冠状动脉搭桥手术是治疗严重冠状动脉疾病患者的一种有效治疗方式。手术中使用的血管桥包括动脉桥和静脉桥。乳内动脉桥的长期通畅率较高,但隐静脉桥的情况并非如此。10年后,超过50%的静脉桥会发生闭塞,其中许多还会发生病变。为什么隐静脉桥经不起时间的考验?对于隐静脉桥失败的原因,人们提出了多种。有些是不可改变的,其余的是可改变的。不可改变的原因包括静脉与动脉不同的组织结构、冠状动脉与隐静脉之间的尺寸差异。然而,研究人员对可改变的原因更感兴趣,如移植血管的血流动力学和吻合部位的壁面剪应力分布。
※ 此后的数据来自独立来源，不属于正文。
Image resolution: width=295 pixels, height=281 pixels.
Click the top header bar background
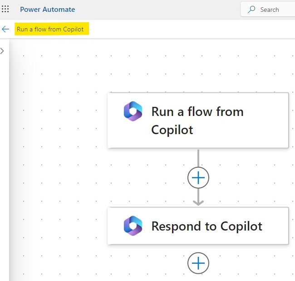click(x=151, y=10)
吻合口处内膜增生的形成被认为是移植血管长期失败的根本原因。许多研究人员使用各种模拟模型分析了远端隐静脉 - 冠状动脉吻合区域的复杂血流模式,试图根据血流紊乱和不同的壁面应力分布来解释内膜增生的优先发生部位。在本文中,几何搭桥模型(主动脉 - 左冠状动脉搭桥模型和主动脉 - 右冠状动脉搭桥模型)基于实际情况构建。在我们的模型中,主动脉、隐静脉和冠状动脉的尺寸模拟了手术时的实际尺寸。同时考虑近端和远端吻合口,并且我们还考虑了静脉管道从圆形到椭圆形的横截面形状变化。与以往的研究不同,我们在整个主动脉 - 移植血管 - 灌注动脉区域进行了计算流体动力学(CFD)研究。这里报告的结果重点关注(i)近端和远端吻合口处的复杂血流模式,以及(ii)壁面剪应力分布,这是影响移植血管通畅的一个重要因素。

方法

使用计算流体动力学软件(Fluent 6.0.1)构建主动脉 - 右冠状动脉搭桥和主动脉 - 左冠状动脉搭桥系统的三维冠状动脉搭桥模型。为了更好地理解心动周期特定时刻的血流动力学,采用有限体积法进行准稳态血流模拟。输入模型的数据是(i)主动脉入口、(ii)升主动脉、(iii)左冠状动脉和(iv)右冠状动脉处的血流速率的生理测量值。

结果

在整个心动周期中计算了流场和壁面剪应力,但本文报告了右和左主动脉 - 冠状动脉搭桥模型在心动周期的两个不同时刻的结果,一个在射血开始时,另一个在舒张中期。在主动脉 - 移植血管 - 冠状动脉流场区域显示了速度矢量图和壁面剪应力分布图。我们展示了(i)阻塞的冠状动脉在收缩期和舒张期是如何被灌注的,(ii)两个吻合口处的血流模式,近端和远端吻合口部位,以及(iii)剪应力分布及其与动脉疾病的关联。

结论

计算结果表明(i)闭塞动脉的最大灌注发生在舒张中期,并且(ii)在远端吻合区域周围观察到最大壁面剪应力变化。这些结果可以使临床医生更好地理解静脉桥疾病,并且希望我们能够提供一种解决方案来减轻或延迟静脉桥疾病的发生。